El clima financiero mejora, pero el aumento del empleo está lejos

Por: Daniel Fernández Canedo

Boudou retrocedió un poco ayer respecto de lo que fue su acuerdo para que el FMI venga a revisar la marcha de la economía argentina.

"Primero -dijo al volver de Estambul y reunirse con la Presidenta- no está decidido si va a haber revisión" Y, segundo, cómo sería.

El ministro de Economía debía estar esperando la bendición de Néstor Kirchner sobre su actuación en la reunión del Fondo Monetario y eso lo llevó a abonar de prudencia el terreno.

El Gobierno necesita plata y produce un giro político frente al Fondo que pone al descubierto una estrategia de perro que se muerde la cola.

Va al FMI con el supuesto objetivo de conseguir un visto bueno que le permita refinanciar cerca de US$ 7.000 millones con el Club de París. Todo para, después, poder acceder a créditos de largo plazo que, a su vez, favorezcan un aumento de las inversiones.

En lo esencial el Gobierno normalizaría la relación con el Fondo para intentar recobrar la confianza financiera que perdió en los últimos dos años.

El resultado de esa desconfianza fue la salida de 40.000 millones de dólares del país. Esto, como dice un informe de Mardio Damill de la Iniciativa para la Transparencia Financiera, equivale "a 6 puntos del PBI y representa 1,3 veces, aproximadamente, el stock de total de crédito interno otorgado por los bancos privados".

En otras palabras, la Argentina tiene plata, pero la incertidumbre determinó que buena parte de ella emigrara.

La fijación de una agenda que contemple acuerdos con el Fondo, con el Club de París y con los bonistas que se quedaron fuera del canje de 2005 tuvo su correlato en la marcha de los mercados.

Entraron capitales, subieron mucho los precios de los bonos argentinos y, por consiguiente, bajó el riesgo país.

En promedio, la renta de los bonos argentinos bajó de 30% a 12% en seis meses y eso significa una mejora muy importante.

Fue una verdadera fiesta financiera que se completó con un dólar quieto, en un contexto en el cual desapareció de la superficie la posibilidad de una devaluación brusca.

Desde agosto el Banco Central lleva comprados casi US$ 1.500 millones. Y en las últimas semanas se hizo más sólido el crecimiento de los depósitos en pesos en los bancos.

La crisis comenzó por lo financiero con la caída de los precios de bonos y acciones. Después vino la recesión y la caída del empleo.

La salida de la crisis plantea el camino inverso con la recuperación financiera.

Suba de bonos, regreso de depósitos a los bancos y, se espera, una baja de las tasas de interés.

Ese resultado debería "derramar" sobre la actividad económica, permitiendo un aumento del consumo y la inversión que, a su vez, se refleje en una mejora del empleo.
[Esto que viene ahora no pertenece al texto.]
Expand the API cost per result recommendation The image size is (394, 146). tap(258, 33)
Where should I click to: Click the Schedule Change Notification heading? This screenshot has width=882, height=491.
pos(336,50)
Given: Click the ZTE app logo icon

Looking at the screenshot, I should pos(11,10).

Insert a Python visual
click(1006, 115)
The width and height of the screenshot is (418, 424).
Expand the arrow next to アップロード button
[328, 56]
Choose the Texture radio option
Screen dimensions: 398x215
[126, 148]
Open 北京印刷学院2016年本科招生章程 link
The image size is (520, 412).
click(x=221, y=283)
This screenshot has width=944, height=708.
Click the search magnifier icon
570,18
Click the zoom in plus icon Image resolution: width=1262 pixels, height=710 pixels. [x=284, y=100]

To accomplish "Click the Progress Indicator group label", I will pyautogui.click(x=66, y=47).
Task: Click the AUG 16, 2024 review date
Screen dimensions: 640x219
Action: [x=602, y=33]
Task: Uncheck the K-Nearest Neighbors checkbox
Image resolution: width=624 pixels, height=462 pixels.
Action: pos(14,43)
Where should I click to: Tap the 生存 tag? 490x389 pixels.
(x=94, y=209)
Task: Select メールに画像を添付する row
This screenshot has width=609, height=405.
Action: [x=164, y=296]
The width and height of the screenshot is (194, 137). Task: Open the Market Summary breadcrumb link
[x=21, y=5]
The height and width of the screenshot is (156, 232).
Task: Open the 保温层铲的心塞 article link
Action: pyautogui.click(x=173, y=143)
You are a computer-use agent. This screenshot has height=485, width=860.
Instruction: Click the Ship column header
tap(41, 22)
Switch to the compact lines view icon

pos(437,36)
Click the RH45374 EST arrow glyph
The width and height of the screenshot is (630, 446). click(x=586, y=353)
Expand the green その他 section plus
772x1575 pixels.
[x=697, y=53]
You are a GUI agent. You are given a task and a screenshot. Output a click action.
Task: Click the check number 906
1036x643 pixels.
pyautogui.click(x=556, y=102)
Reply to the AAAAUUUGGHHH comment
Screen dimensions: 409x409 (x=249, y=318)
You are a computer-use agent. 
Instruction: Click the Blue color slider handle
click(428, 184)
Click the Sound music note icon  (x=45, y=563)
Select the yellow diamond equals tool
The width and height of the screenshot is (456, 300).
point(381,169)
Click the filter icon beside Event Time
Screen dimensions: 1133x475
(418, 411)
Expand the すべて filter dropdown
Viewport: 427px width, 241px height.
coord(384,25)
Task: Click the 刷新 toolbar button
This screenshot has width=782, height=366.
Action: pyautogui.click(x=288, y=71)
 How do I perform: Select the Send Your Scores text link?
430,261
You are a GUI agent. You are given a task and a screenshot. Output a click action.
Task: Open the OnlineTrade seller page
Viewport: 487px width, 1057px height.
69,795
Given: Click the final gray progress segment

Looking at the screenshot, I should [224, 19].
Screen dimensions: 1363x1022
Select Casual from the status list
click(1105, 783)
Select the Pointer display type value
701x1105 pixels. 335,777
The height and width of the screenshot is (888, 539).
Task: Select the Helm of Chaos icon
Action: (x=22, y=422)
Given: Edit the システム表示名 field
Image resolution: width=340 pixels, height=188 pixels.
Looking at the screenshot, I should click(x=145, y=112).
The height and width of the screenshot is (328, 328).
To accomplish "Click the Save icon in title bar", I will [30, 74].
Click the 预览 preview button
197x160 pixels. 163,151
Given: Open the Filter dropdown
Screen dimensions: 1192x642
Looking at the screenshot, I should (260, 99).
Pero para la Argentina este proceso se presenta complicado, especialmente en lo que se refiere a un aumento de los puestos de trabajo.

En el último año se perdieron 226.000 empleos de trabajadores que estaban en blanco. Y las encuestas indican que los empresarios no prevén tomar personal.

Economistas como Jorge Vasconcelos del IEERAL calculan que sólo si la economía crece más de 3% el año próximo, se puede esperar una mejora del empleo.

Y otro consultor, Miguel Bein, cree que si bien el año que viene la economía crecerá 4,2%, más de dos puntos de ese crecimiento será por el aumento de la cosecha. Y por esa vía no se puede esperar una suba de la oferta de trabajo.

Varias ramas industriales tienen una alta capacidad instalada ociosa. Sólo una recuperación franca llevaría a aumentar la nómina de personal.

Parafraseando nuevamente a Bein, la principal medida económica de los últimos tiempos fue que... llovió. Eso es lo que perfila una mejora importante de la cosecha respecto del año anterior.

Entre el aumento del área sembrada con soja y la lluvia se podría explicar dos puntos de crecimiento para la economía, pero eso no alcanza para garantizar un aumento del empleo.

El INDEC calcula la desocupación en 8,8%, con lo cual habría 1.800.000 desocupados. Los privados la ubican unos dos puntos arriba.

Sin crecimiento del consumo y la inversión es imposible imaginar una baja del desempleo.

Y para que eso se produzca, hay un punto a favor. El dólar quieto incentiva el consumo.

Pero para alentar la inversión se necesita mucho más. Y un ingrediente fundamental es la confianza, algo que en la Argentina escasea y con intensidad.

Tanto es así que se puede caer en la cuenta de que se necesita plata, cuando en realidad la plata está. Pero guardada y a la espera de que vuelva una situación de normalidad en la que se pueda confiar.